The Sunday News
Ngqwele Dube, Sports Correspondent
FORMER Mighty Warriors coach, Shadreck Mlauzi has called for the incorporation of more scientific approaches to local soccer, adding coaching courses need realignment to recognise modern trends.
Mlauzi has drafted a “new” curriculum which he believes can be adopted and used to “realign” coaching courses which he believes is the start of nurturing of all top players. He said it was sad to note that local courses have remained static for the past 20 years while the global game has changed many times.

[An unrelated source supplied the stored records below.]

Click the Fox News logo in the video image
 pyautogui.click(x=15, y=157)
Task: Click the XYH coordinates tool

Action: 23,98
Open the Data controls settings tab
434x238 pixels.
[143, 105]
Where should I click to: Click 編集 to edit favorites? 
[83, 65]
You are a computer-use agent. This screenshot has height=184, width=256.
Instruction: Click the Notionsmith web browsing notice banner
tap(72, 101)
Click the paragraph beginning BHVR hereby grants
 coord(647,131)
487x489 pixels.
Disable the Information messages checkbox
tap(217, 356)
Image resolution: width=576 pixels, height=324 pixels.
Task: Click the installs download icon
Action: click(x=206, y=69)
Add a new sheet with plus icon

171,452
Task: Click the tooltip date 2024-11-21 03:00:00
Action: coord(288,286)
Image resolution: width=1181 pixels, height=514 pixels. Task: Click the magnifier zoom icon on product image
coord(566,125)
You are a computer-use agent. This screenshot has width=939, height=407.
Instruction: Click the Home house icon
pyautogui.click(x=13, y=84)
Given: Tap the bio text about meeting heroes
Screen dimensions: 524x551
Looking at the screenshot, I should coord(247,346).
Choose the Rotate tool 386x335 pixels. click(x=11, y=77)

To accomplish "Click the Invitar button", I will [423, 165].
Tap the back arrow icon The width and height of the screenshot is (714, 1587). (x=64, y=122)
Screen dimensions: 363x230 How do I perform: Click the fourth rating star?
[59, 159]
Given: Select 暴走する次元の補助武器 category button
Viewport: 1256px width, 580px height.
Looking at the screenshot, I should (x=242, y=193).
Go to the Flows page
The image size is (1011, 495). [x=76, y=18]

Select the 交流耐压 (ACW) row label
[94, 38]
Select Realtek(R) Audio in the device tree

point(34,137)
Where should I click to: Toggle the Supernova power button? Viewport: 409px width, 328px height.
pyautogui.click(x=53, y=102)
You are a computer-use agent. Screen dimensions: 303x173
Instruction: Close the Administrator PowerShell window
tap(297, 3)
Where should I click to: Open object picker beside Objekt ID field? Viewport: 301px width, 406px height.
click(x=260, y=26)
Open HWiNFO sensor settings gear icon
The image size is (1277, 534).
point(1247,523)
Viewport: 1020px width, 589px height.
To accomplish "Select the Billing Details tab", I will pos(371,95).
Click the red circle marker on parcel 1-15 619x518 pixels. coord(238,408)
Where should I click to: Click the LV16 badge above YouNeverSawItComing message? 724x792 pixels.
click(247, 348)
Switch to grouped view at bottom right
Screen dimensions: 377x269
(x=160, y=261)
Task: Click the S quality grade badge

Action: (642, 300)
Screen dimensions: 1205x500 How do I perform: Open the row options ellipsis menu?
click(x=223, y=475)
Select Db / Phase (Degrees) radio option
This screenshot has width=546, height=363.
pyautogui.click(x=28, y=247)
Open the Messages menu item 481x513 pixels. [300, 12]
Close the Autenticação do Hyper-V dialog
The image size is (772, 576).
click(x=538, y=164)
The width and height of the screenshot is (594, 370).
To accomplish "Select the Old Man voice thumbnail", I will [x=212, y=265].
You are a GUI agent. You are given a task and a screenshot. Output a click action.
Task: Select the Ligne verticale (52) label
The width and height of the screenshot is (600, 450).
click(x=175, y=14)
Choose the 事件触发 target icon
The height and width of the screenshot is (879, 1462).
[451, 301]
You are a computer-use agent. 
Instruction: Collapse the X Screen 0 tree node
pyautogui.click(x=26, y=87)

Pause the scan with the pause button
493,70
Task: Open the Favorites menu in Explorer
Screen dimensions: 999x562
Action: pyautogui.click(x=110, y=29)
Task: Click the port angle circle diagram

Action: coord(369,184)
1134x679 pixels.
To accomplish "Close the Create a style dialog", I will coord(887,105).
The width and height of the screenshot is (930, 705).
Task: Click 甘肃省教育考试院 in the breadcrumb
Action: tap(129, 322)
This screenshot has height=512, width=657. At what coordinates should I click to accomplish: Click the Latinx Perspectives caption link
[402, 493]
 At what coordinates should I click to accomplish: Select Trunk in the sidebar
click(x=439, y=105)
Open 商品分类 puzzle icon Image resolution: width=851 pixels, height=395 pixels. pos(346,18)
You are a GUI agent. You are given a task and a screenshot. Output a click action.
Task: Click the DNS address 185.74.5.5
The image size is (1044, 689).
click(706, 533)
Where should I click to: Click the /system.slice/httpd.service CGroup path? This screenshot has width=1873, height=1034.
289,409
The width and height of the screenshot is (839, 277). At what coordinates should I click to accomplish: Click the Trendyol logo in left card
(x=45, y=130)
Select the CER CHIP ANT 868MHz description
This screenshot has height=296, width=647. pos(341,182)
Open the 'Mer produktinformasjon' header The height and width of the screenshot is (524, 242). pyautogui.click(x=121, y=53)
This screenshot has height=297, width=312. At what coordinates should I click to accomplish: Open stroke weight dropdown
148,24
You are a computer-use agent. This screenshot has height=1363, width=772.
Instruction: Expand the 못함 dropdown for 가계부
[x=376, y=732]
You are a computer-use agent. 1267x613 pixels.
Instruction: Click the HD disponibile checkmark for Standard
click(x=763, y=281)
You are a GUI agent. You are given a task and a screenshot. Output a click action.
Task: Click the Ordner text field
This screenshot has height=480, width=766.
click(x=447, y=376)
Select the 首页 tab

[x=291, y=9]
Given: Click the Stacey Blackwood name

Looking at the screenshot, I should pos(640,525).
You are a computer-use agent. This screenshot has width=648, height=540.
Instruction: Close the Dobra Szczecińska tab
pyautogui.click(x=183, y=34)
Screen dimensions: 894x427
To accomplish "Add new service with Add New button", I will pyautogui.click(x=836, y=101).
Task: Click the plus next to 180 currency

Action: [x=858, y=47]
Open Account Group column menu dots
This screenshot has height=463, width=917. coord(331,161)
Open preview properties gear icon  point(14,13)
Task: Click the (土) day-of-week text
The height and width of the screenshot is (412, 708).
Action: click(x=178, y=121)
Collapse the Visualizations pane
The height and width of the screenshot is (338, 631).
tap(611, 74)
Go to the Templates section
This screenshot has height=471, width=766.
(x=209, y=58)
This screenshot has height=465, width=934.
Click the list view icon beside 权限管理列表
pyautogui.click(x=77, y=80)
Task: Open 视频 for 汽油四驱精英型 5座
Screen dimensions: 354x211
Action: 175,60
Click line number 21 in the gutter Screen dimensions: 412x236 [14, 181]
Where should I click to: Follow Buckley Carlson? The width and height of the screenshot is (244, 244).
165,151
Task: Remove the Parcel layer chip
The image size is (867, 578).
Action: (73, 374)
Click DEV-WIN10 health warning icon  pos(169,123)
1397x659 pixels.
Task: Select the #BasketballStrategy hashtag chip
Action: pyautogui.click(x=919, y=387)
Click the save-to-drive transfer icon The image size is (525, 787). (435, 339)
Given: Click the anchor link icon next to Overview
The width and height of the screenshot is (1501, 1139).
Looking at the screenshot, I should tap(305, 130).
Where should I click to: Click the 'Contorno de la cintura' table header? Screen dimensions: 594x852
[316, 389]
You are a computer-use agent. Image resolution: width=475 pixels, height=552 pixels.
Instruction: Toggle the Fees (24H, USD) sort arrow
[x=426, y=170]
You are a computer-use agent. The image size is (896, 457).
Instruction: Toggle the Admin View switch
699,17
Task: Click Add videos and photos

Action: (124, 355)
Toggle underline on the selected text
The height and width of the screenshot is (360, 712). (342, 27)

“The world of football, like the rest of the world, has been fast changing over the past 20 years but we have failed to absorb the scientific and technological approaches that have been adopted in the game in top European leagues. The course that I did 20 years ago is still the same today and I feel this has contributed immensely to our failure to make it on the big stages of international competition. Science is now the boon of soccer the world over but we have not utilised it and I believe this has shown itself in junior competitions where our teams have struggled to make it in continental and world competitions,” said Mlauzi.
“For me the success of the senior team can be attributed to exposure of individual players to football’s scientific and technological aspect in other countries.”
Mlauzi took the women’s football team to the world’s biggest sporting showcase in 2016 when they qualified for the Olympics.
He said the curriculum he is crafting is still in its infancy although he is already discussing it with other coaches to ensure he takes in their input as there is a great need to adopt the courses to suit local conditions.
“There is nothing wrong with the courses themselves but there are emerging bodies of knowledge and subjects that have sprung up over the years that can go a long way in closing the gap between us and the rest of the world in terms of football.
“Scientific areas such as anatomy, physiology, basic biomechanics and periodisation are critical in the new football world and we should adopt them if we are to seriously export talent to the world’s best leagues,” he said.
Mlauzi said the nation needs to rethink local perspectives as a football country taking into consideration local traditions, social background and infrastructural limitations. He is aware of the fact that Caf was crafting a new curriculum that might include these scientific methods but they also should be aligned with local aspects and perspectives.
Zifa halted coaching courses following a Caf directive in 2017 with the continental mother body stating they were now revising the curriculum to align it with European standards and ensure it ranks at the same level with those offered by Uefa, Europe’s football governing body.